==== The input ====
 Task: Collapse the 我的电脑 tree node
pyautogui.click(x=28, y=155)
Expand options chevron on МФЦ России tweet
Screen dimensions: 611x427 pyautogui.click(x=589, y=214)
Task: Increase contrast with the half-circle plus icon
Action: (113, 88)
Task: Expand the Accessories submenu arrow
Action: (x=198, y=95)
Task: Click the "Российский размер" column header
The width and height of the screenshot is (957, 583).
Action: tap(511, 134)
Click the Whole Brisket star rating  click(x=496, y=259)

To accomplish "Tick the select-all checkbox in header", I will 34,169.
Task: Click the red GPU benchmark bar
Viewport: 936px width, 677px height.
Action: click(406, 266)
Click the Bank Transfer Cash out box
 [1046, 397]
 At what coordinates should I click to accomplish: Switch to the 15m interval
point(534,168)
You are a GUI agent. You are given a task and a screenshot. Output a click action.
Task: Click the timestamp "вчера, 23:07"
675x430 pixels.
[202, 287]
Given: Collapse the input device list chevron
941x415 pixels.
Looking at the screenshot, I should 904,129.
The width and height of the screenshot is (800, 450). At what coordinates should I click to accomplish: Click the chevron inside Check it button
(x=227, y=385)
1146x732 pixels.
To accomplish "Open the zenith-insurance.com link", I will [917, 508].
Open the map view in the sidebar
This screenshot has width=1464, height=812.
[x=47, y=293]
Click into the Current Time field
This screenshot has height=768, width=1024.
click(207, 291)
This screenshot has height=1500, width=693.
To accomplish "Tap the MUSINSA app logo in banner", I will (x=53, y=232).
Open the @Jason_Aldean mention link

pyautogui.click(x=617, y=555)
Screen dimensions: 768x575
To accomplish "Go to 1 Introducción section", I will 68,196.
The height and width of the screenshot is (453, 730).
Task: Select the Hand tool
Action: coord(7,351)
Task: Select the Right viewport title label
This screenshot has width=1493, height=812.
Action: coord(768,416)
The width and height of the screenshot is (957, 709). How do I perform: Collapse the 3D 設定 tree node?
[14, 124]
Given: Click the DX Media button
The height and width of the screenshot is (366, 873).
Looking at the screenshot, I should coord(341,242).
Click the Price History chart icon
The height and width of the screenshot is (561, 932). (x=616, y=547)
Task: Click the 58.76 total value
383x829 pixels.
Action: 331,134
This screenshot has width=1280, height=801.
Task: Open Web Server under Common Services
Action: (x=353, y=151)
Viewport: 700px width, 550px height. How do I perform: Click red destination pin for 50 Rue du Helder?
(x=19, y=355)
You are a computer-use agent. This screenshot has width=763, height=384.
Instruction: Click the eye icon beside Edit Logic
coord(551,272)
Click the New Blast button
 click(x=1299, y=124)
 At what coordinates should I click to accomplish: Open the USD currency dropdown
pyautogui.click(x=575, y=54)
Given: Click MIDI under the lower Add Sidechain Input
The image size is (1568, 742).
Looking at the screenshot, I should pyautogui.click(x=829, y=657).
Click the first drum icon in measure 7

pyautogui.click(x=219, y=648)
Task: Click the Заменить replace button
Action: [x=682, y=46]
====
» **Task item**:
The answer should be all lines from the entries above that hold the word "agent".

» **Response**:
You are a GUI agent. You are given a task and a screenshot. Output a click action.
You are a computer-use agent. This screenshot has width=763, height=384.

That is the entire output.